[EXTRAIT À LIRE]:
━━━━━━━━━━━━━━━━━━━━━━━━━━━━━━

The Canadian Churchman Vol. 41, No. 51, décembre 17, 1914, J. J. Callan, Wycliffe College, Toronto Ont. (Dominion Churchman and Church Evangelist)

A Fire-Swept Village in Northern Ontario by J. J. Callan, Wycliffe College

P. 821 – Cette année, M. Callan a été placé dans un petit village pionnier, Hearst, dans le Nord de l’Ontario. Hearst se trouve à l’ouest de Cochrane. Cette région entière était inhabitée, à l’exception de quelques personnes des Premières Nations, avant l’arrivée du chemin de fer National Transcontinental. Aujourd’hui (1914), le chemin de fer permet à toute une gamme de travailleurs de différentes nationalités d’y accéder, et cette « ceinture argileuse » qui est recouverte d’arbres est en train de se peupler rapidement.

J.J. Callan raconte : (traduit par Serge Morissette)

Je suis parti de Toronto au printemps alors que les crocus chantaient la gaité du printemps et je suis arrivé à Hearst dans la neige jusqu’aux genoux. L’église est une petite cabane de 16 pieds par 36 pieds au milieu d’une clairière dans le bois. Pataugeant tant bien que mal dans la neige au milieu des souches noircies, je me rends à la porte d’entrée : le plancher à l’intérieur est recouvert de copeaux, de bouts de bois et d’outils. Avant de souper, il faut construire une table et un banc pour s’assoir, réparer le poêle à bois et tout préparer. Après le souper je dois marteler, raboter et scier jusqu’à la noirceur. Cette nuit-là et pour une semaine après, je dois dormir couché sur le plancher entouré d’une couverture alors que le vent glacé perce les murs et menace de me geler sur place. Nous balayons les copeaux, ensuite nous construisons un sentier jusqu’au chemin tout en marchant dans l’eau (neige pourrite) jusqu’aux genoux et il faut encore enlever les souches d’arbres.

━━━━━━━━━━━━━━━━━━━━━━━━━━━━━━

[CONSIGNES DE L'EXERCICE]:
1. Énumérez ce qui recouvre le plancher de l'église à l'arrivée du narrateur, selon le récit sur Hearst.
2. Poursuivez le récit sur Hearst à partir de sa dernière phrase.

[MATÉRIEL PRÉSENTÉ]:
━━━━━━━━━━━━━━━━━━━━━━━━━━━━━━

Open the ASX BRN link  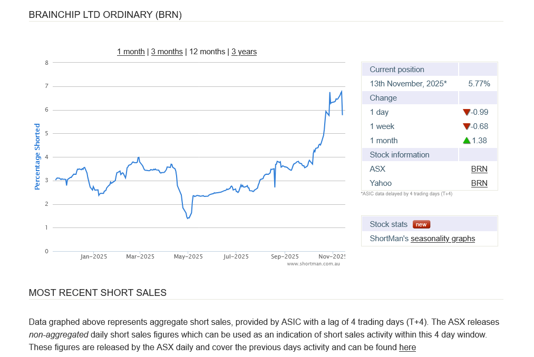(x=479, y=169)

━━━━━━━━━━━━━━━━━━━━━━━━━━━━━━

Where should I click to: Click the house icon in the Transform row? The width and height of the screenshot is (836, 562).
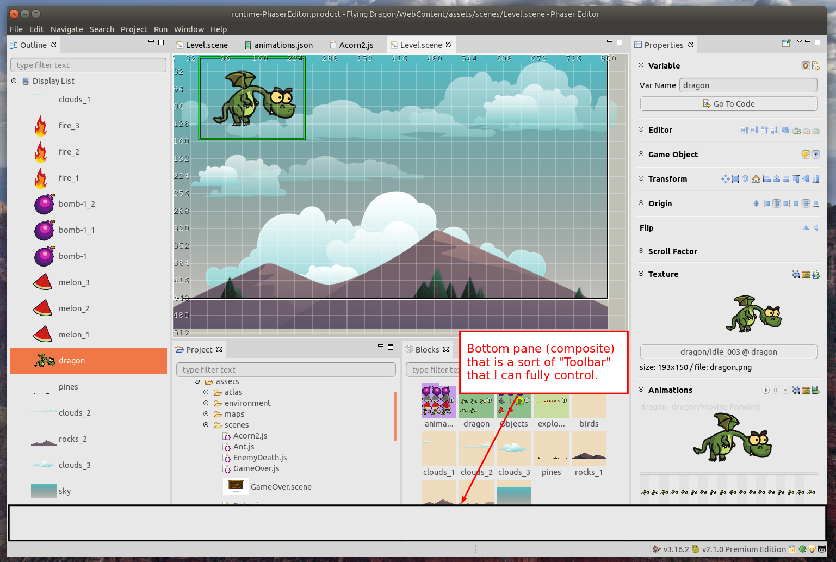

━━━━━━━━━━━━━━━━━━━━━━━━━━━━━━

[RÉPONSES ATTENDUES]:
1.
- des copeaux
- des bouts de bois
- des outils

2.
Toutes les tribus et nations de l’Europe sont représentées dans cette région ainsi que lors de nos services religieux : catholiques romains, luthériens, baptistes, méthodistes, presbytériens, orthodoxes grecs en plus des anglicans et de quelques socialistes. Il n’y a aucun autre site religieux pour près de 150 milles à l’est et 250 milles à l’ouest. Nous n’avons aucun instrument musical lors de nos services religieux. Un des colons a offert de jouer du violon, mais il jouait tellement mal que nous avons dû le remercier. Le chant est acceptable : une ou deux personnes chantent et les autres essaient avec enthousiasme. Nous offrons des services religieux au complet. Les membres de la congrégation s’assoient sur des boites en bois. Mon prie-Dieu est une boite à lait vide recouverte de papier blanc. Le quartier général de Toronto nous a promis des chaises. Je demande à mes amis de nous envoyer des livres de prières et de cantiques. Je fais tout par moi-même à partir de la cuisine jusqu’à repasser mes collets d’habits, ce n’est pas aussi difficile qu’on le croirait. Tout autour de l’église, on retrouve des souches d’arbres carbonisées et noircies par des feux antérieurs. Elles sont couvertes d’une mousse qui peut prendre feu par une seule étincelle, ce qui veut dire que nous devons les enlever si nous ne voulons pas passer aux brulots. Nous n’avons pas encore assez de fonds pour embaucher quelqu’un pour les enlever, donc je dois le faire moi-même. Dans un premier temps, je creuse dans la mousse gelée jusqu’aux racines que je coupe avec vigueur. Je tente ensuite de lever la souche, mais elle ne bouge pas. Je la martèle, la coupe, la pelte, mais rien ne va, elle est gelée au sol. Voilà que je répète ma performance avec une autre souche, la vlimeuse se case en deux et je me retrouve assis en plein milieu d’un bain d’eau de neige avec un morceau de souche entre les mains. Je dois attendre que la terre dégèle. Les souches, pour moi, sont méchantes et elles me causent des cauchemars. Les gens aiment beaucoup leur petite église. Il n’y a pas beaucoup d’autres choses à faire dans le village. C’est devenu un rituel d’amener les visiteurs aux services religieux le dimanche. Des colons de plusieurs milles à la ronde viennent passer le dimanche au village et assistent à la cérémonie religieuse le soir même.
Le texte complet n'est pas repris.